E, ao dar vida a uma culinária esquecida, ele também está ajudando a reviver uma região que foi isolada do resto da França por inundações devastadoras em 2020. A recuperação da tempestade Alex - que destruiu casas e infraestrutura no O vale de Roya e seu vizinho vale de Vésubie e ceifaram 10 vidas nos Alpes Marítimos - tem sido lento. Mas a promessa da cucina bianca está atraindo os visitantes de volta aos cantos mais distantes do vale. Neste verão, em parceria com uma operadora de turismo local, Teisseire está lançando um itinerário de turismo lento de uma semana ao longo da La Route de Cucina Bianca, uma rota alpina que liga comunidades tradicionais de transumância em ambos os lados da fronteira francesa e italiana.
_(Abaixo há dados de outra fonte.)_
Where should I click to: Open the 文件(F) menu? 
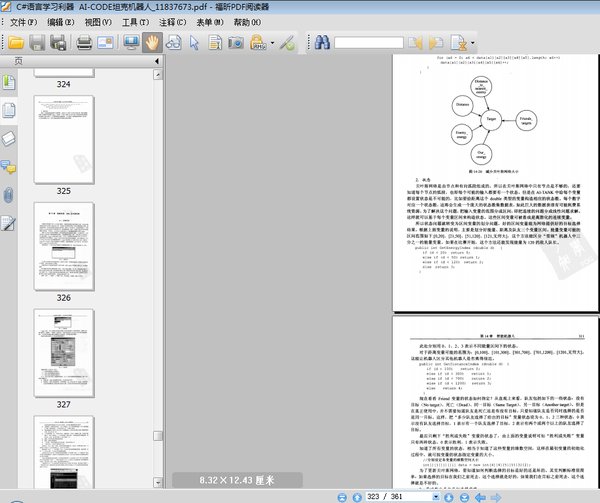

"Ele criou muito trabalho para si mesmo", disse Lanteri afetuosamente sobre sua amiga Teisseire. Mas movido pela paixão por manter viva a sua comunidade e as suas tradições, ele não mudaria nada. "Para mim, cucina bianca é uma reconexão com a natureza", disse Teisseire. "Isso é o que eu amo sobre isso."

Patrick Teisseire transforma sügeli em cubos parecidos com nhoques (Crédito: Auberge Saint Martin)


Receita de coceira

Por Patrick Teisseire


(serve 10)


INGREDIENTES

1kg de farinha branca

1 colher de chá de sal

2 colheres de sopa de azeite

600g de água


Método


Passo 1

Coloque a farinha na superfície de trabalho e faça um buraco no meio. Adicione 1 colher de chá de sal, azeite e água. Com as mãos, misture os ingredientes até formar uma bola de massa. Forme a massa em forma de salsicha, com cerca de 1 cm de espessura. Com uma faca, corte em cubos tipo nhoque, com cerca de 1,5 cm de comprimento.


Etapa 2

Trabalhando em uma superfície de trabalho de madeira enfarinhada, pegue um cubo da massa e vire-o com o lado cortado para cima. Pressione-o para baixo com o polegar e, em seguida, puxe suavemente ao longo das arestas (se houver) da superfície da madeira com o polegar até obter um sügeli com sete pregas (ou até que a massa assuma a forma de uma concha; fazendo o clássico sügeli com suas pregas leva prática para aperfeiçoar e requer uma placa de trabalho de madeira estriada). Repita para formar o sügeli restante.


Etapa 3

Leve uma panela com água e sal para ferver e cozinhe as cascas por aproximadamente 10 minutos, mas prove para verificar se estão cozidas. As cascas estarão prontas quando estiverem boiando e um pouco duras ao morder (al dente).


Passo 4

Escorra, reservando ⅓ xícara da água do cozimento. Transfira o sügeli para uma panela em fogo médio e adicione a água do cozimento reservada. Cozinhe por 5 minutos, ou até que o sügeli absorva a água. Tempere a gosto e regue com azeite extra virgem. Sirva como acompanhamento de ossobuco ou um ensopado de inverno (regue com o caldo do cozimento para dar mais sabor). 

O World's Table da BBC.com "esmaga o teto da cozinha", mudando a maneira como o mundo pensa sobre comida, através do passado, presente e futuro.